◆ WHAT THE TASK ASKS ◆
Below are records to repeat exactly; copy them without the pictures.

(INPUT FOR THIS TASK)

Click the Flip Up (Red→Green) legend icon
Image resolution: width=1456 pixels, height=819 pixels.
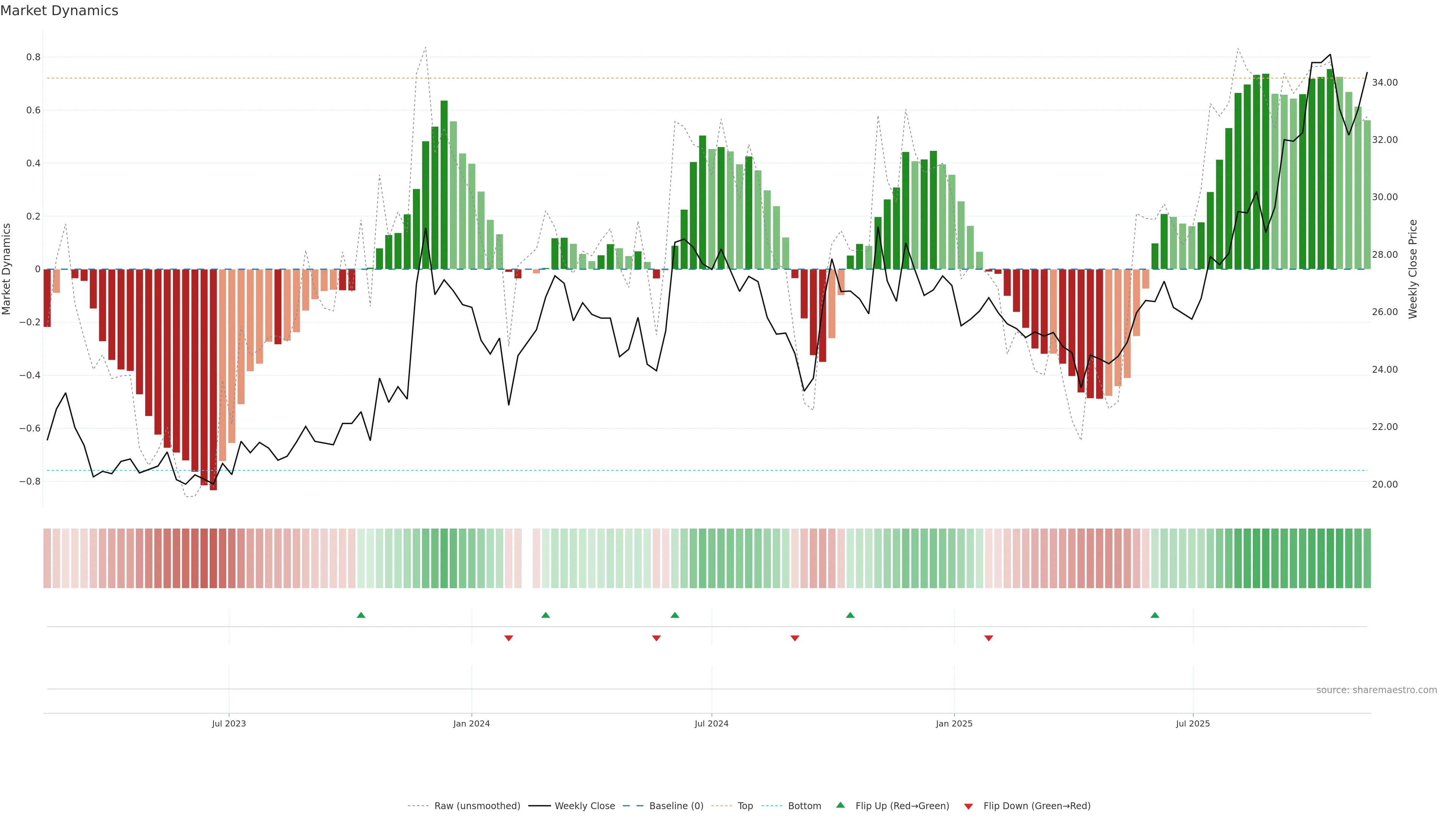tap(841, 805)
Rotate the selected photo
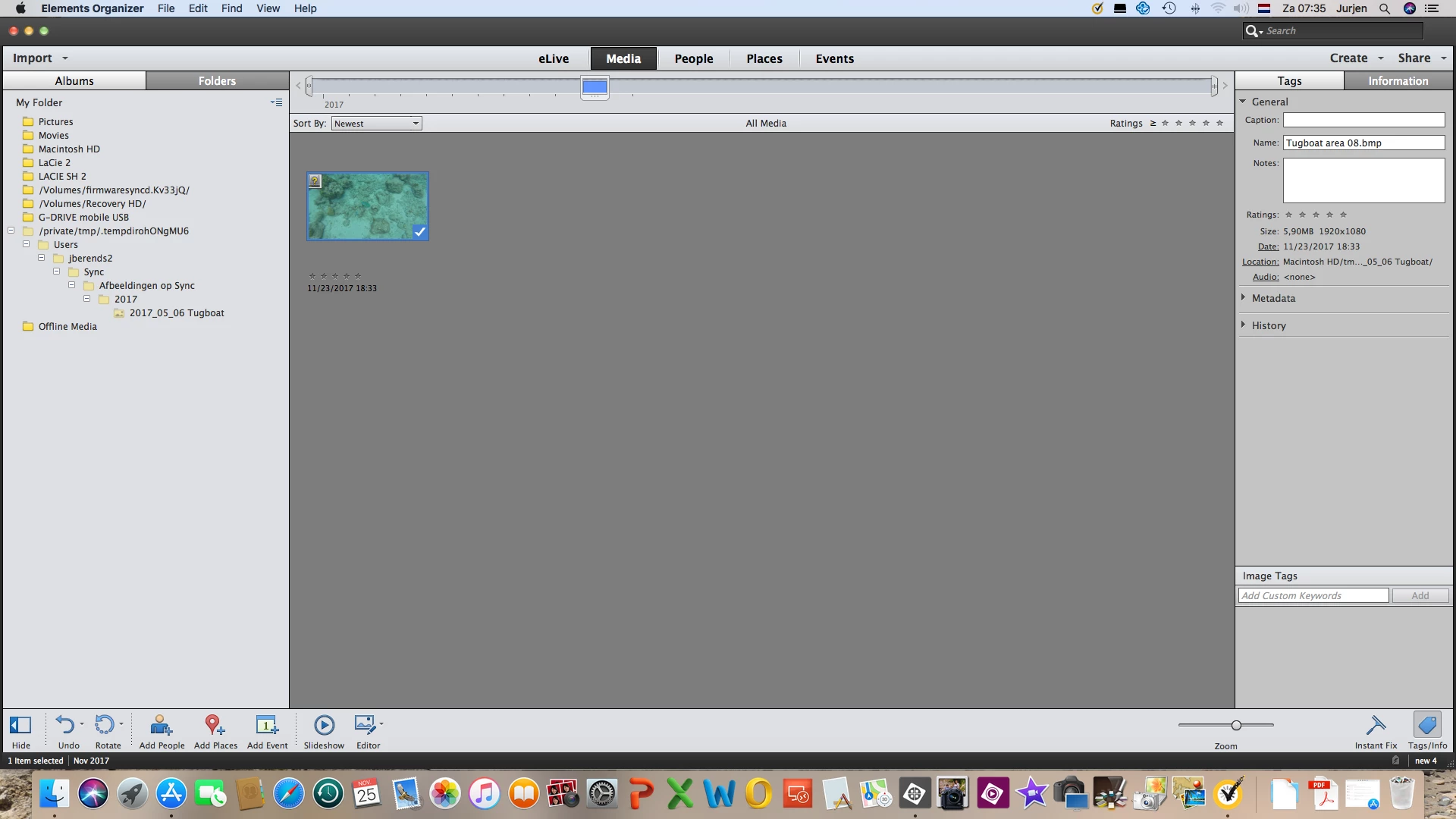 pyautogui.click(x=105, y=726)
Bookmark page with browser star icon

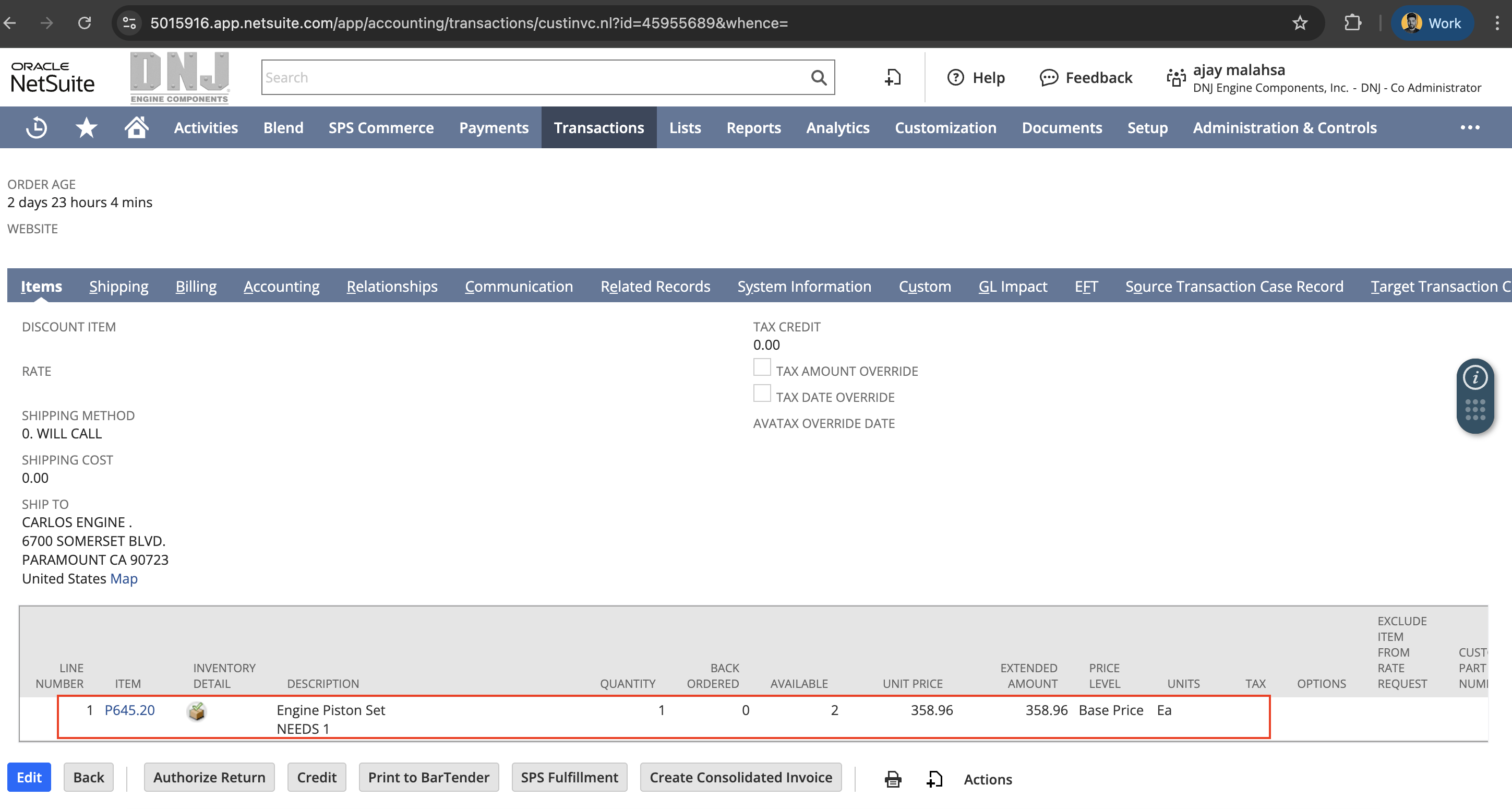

(End INPUT FOR THIS TASK)

◆ WRITTEN SOLUTION ◆
Click the Flip Up (Red→Green) legend icon
Image resolution: width=1456 pixels, height=819 pixels.
tap(841, 805)
Rotate the selected photo
 pyautogui.click(x=105, y=726)
Bookmark page with browser star icon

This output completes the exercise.